The committee appointed to prepare resolutions expressive of the sentiments of the members of the Medical Association of Alabama on the occasion of the death of our associate, the late Dr. Robinson Miller, submit the following:

Resolved, That in the death of our honored associate we have to deplore the loss of a most faithful servant to our noble profession, who conscientiously and ably performed every duty, public and private, with which he was entrusted; who in his social relations was eminently pure, truthful and reliable, with a heart always open to the calls of charity, and a hand ever ready to assist, regardless of self or consequences.
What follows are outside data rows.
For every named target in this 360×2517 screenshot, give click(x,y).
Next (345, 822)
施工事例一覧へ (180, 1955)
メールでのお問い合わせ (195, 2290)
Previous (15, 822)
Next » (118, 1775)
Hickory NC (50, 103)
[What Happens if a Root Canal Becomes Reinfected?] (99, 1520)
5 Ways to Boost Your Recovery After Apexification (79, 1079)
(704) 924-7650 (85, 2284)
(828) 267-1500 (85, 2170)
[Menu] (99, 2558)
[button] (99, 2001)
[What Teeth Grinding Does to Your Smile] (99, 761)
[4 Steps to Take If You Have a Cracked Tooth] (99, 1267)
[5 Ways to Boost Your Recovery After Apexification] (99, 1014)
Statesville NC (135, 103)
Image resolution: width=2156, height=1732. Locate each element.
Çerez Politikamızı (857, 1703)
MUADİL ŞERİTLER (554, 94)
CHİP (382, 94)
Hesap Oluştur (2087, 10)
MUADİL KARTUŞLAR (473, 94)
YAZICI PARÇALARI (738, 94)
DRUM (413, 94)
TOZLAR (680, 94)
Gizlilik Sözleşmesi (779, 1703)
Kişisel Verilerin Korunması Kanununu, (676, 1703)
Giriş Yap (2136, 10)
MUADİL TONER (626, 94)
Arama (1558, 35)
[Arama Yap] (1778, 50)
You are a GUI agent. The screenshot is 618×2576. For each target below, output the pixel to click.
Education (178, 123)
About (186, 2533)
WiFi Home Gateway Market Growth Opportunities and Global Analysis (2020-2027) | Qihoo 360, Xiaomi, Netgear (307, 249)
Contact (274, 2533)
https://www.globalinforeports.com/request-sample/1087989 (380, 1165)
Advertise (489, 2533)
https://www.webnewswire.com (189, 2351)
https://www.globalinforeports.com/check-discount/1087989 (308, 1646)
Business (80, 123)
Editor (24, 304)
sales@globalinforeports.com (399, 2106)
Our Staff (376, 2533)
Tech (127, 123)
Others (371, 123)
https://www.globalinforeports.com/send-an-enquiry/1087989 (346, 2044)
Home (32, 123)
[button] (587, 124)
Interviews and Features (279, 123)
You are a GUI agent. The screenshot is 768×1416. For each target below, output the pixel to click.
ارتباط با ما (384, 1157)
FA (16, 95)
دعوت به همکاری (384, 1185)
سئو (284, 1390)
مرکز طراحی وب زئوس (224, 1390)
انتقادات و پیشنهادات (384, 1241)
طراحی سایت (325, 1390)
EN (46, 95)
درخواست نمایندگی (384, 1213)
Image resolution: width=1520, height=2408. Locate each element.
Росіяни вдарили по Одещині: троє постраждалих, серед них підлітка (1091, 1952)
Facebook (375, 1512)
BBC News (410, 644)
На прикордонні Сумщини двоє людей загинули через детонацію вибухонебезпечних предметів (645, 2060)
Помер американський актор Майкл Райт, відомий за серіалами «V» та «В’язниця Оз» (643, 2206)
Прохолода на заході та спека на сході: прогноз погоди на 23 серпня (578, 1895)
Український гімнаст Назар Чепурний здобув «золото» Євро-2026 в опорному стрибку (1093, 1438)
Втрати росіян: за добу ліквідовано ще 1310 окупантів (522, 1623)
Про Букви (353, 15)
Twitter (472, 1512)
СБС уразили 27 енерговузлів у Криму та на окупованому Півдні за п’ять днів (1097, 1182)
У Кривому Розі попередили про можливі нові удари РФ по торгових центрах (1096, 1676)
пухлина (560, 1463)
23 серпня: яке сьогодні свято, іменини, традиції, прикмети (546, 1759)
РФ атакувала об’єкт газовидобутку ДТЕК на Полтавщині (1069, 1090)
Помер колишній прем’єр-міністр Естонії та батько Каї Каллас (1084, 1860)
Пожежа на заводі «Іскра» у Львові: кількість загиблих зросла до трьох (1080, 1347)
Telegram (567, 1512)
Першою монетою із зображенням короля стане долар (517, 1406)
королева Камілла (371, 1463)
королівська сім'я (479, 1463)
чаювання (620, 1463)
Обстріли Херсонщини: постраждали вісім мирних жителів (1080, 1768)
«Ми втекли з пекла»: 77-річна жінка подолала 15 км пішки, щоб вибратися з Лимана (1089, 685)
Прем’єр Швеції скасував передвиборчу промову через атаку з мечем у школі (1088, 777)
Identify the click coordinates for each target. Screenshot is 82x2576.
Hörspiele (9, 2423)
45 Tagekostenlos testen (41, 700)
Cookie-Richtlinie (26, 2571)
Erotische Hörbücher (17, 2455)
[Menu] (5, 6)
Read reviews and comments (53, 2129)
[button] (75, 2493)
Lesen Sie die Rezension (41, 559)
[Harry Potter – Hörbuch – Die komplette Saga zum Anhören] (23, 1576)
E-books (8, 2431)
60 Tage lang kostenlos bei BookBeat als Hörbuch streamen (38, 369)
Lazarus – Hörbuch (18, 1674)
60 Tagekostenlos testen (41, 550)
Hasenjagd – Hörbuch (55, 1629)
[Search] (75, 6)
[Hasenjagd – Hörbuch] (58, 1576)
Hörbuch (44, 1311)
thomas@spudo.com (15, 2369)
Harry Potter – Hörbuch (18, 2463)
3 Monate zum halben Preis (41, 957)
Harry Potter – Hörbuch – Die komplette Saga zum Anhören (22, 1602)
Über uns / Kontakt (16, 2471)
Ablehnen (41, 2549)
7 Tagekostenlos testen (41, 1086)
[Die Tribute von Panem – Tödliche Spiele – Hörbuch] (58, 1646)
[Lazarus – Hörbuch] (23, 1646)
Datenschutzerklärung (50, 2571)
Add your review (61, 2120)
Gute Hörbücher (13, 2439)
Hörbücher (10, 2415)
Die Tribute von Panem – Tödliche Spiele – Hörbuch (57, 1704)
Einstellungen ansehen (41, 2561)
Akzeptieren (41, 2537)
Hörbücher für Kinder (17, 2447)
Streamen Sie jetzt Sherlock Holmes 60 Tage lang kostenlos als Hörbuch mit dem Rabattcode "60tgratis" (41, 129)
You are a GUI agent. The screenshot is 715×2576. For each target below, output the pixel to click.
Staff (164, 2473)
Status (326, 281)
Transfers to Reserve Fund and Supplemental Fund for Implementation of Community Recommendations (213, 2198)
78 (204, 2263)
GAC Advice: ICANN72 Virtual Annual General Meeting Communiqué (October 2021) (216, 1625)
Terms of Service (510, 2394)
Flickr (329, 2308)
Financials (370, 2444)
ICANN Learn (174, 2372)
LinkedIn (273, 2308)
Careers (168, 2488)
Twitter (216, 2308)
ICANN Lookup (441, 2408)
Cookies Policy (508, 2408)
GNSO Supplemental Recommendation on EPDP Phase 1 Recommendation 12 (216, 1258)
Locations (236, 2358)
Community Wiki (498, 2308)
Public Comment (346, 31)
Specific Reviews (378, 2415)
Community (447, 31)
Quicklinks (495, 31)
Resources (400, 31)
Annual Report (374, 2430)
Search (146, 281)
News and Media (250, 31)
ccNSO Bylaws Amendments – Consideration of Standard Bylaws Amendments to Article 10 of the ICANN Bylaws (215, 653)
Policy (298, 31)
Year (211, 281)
Foremost in giving his professional aid and friendly sympathy, not only to his professional brethren, but to the stranger, wherever and whenever a call was made for the relief of the suffering poor he was prompt to respond, and will always be gratefully remembered for his generous devotion and disinterested labors during the years when pestilence swept our Southern cities.

When War, with all its demoralizing effects, pressed heavily upon us, he was always at his post, faithful to his trust and cheerfully performing his duty, winning confidence and friendship from all who knew him.

Upon the return of peace (at least such peace as we were permitted to have), he sustained himself with the same unfaltering honor that had always marked his career, true to his profession, true to himself, and true to his native South.

When called to the Professorship of Obstetrics and Diseases of Women and Children in the Medical College of Alabama, he filled the chair with distinguished ability and rapidly won his way to the love and confidence of his class-working, as ever before, faithfully to the end, until his failing health compelled him actually to take his bed.

Cut off when many years seemed yet before him to increase his reputation and usefulness, with zeal and ambition still strong and active, beloved by his associates, trusted by all-we cherish his memory and mourn the loss of his kindly presence.